Several other studies have examined the issue of new, persistent opioid use in opioid-naïve patients and yielded similar findings. A study by Drs. Brummett and Waljee and colleagues found new-use rates of 5.9 percent and 6.5 percent in patients after “minor” and “major” surgeries, respectively. A study by Deyo et al., reported a new-use rate of 5 percent in a study of noncancer patients.

In summary, Dr. Finney said, “Rates of new, persistent opioid use, or continued opioid use beyond 90 days after surgery, are unacceptably high following both elective surgery and in the traumatic setting. Many of the procedures we analyzed—a distal first metatarsal osteotomy or fixation of an isolated distal fibula fracture, for example—not only are very common procedures in orthopaedics but are often considered relatively minor surgeries. Yet 6.2 percent and 7.4 percent of these patients, respectively, develop persistent opioid use. The greatest modifiable risk factor in both these studies was the initial dose of opioid prescribed, as patients who received an initial opioid dose in the top 25th percentile were significantly more likely continue to use opioids. In addition, patient-specific factors associated with new, persistent opioid use included certain mental health disorders, pain disorders, comorbid health conditions, and tobacco use.”

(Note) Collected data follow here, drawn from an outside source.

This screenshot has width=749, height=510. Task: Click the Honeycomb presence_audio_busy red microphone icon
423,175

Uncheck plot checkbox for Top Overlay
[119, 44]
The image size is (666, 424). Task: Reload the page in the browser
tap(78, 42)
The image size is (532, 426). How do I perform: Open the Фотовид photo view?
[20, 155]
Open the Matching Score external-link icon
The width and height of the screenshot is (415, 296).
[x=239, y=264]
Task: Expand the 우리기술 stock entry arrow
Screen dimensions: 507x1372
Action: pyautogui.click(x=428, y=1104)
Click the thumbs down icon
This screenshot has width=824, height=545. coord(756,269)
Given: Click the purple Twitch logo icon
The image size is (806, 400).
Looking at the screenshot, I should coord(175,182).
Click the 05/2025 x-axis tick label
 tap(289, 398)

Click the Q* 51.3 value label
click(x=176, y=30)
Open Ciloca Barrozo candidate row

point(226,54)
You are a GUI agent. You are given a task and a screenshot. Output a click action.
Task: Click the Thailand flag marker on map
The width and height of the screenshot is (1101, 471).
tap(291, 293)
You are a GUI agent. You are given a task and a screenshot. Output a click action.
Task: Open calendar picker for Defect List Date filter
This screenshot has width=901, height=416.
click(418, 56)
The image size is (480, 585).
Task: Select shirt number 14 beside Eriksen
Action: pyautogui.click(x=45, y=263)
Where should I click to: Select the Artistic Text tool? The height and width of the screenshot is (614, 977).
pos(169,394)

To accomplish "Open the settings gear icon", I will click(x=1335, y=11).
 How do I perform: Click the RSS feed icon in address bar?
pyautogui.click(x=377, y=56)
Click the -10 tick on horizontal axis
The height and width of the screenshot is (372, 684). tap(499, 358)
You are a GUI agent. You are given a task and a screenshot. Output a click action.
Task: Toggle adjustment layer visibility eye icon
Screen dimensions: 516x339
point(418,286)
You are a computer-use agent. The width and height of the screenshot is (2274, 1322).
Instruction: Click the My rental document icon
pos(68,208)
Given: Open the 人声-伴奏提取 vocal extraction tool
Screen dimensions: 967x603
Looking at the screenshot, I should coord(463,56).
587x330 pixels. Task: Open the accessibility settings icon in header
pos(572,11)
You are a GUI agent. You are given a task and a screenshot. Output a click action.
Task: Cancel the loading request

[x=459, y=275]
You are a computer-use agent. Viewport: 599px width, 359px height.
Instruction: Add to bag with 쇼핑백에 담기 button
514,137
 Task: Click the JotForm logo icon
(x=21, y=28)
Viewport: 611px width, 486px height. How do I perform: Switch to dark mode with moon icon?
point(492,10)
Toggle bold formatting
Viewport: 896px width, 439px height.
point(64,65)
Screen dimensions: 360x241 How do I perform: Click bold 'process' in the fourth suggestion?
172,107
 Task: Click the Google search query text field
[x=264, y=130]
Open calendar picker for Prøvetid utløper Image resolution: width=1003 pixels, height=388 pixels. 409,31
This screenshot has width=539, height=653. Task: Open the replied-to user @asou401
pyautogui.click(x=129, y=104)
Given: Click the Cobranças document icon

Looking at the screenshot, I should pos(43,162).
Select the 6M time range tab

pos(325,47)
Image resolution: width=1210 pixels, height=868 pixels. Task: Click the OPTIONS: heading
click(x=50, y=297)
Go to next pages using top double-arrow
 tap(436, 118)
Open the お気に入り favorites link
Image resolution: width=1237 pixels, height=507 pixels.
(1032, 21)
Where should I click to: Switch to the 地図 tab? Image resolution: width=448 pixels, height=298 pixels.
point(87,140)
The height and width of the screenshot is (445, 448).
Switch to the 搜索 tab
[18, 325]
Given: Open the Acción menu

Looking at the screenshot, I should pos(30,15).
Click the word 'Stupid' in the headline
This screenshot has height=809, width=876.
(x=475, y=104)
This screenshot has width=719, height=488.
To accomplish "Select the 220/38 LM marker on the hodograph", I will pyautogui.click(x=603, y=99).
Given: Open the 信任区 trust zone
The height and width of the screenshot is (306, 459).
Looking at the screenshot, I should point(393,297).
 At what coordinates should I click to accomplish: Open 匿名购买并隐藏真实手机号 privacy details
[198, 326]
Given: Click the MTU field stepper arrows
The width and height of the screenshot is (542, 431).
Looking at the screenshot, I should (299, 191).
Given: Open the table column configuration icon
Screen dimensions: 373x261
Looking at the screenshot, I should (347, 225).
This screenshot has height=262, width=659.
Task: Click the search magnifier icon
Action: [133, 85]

Dr. Gossett concluded, “These findings indicate that new, persistent opioid use is one of the most common complications of operative bunion correction, as well as operative and nonoperative treatment of ankle fractures, which to our knowledge has not been previously reported. Limiting the initial perioperative opioid dose is the largest single modifiable risk factor in minimizing new, persistent opioid use.”

On the issue of balancing concerns about addiction and the patient’s legitimate need for pain control, Dr. Gossett said, “We would never suggest that individual patient-provider relationships be overlooked. That said, limiting initial opioid prescriptions and engaging in a thoughtful discussion with patients about expectations of pain control, non-narcotic analgesics, and emphasizing nonpharmacologic pain management measures will all contribute to diminished overall opioid use.”

“Historically,” Dr. Finney noted, “we believe that larger prescriptions of opioids perioperatively have been given in an effort to minimize refill requests and also improve patient satisfaction, a metric to which all surgeons are sensitized. There is now good evidence in the literature that the initial amount of opioid prescribed has no effect on refill requests, nor patient satisfaction.”

Regarding areas for future research, Dr. Finney said, “We now need to zero in on optimal and appropriate perioperative opioid dosing, as well as explore and refine more broad-based perioperative pain management protocols.”

Authors of the two studies are as follows:

New Persistent Opioid Use Following Common Forefoot Procedures for Treatment of Hallux Valgus: Fred T. Finney, MD; Timothy Gossett, MD; Hsou Mei, Hu, PhD; Jennifer F. Waljee, MD, MPH; Chad M. Brummett, MD; Paul G. Talusan, MD; and James R. Holmes, MD.

New Persistent Opioid Use Following Operative Treatment of Ankle Fractures Compared to Nonoperative Treatment: Timothy Gossett, MD; Fred T. Finney, MD; Hsou Mei, Hu, PhD; Jennifer F. Waljee, MD, MPH; Chad M. Brummett, MD; David M. Walton MD; and James R. Holmes, MD.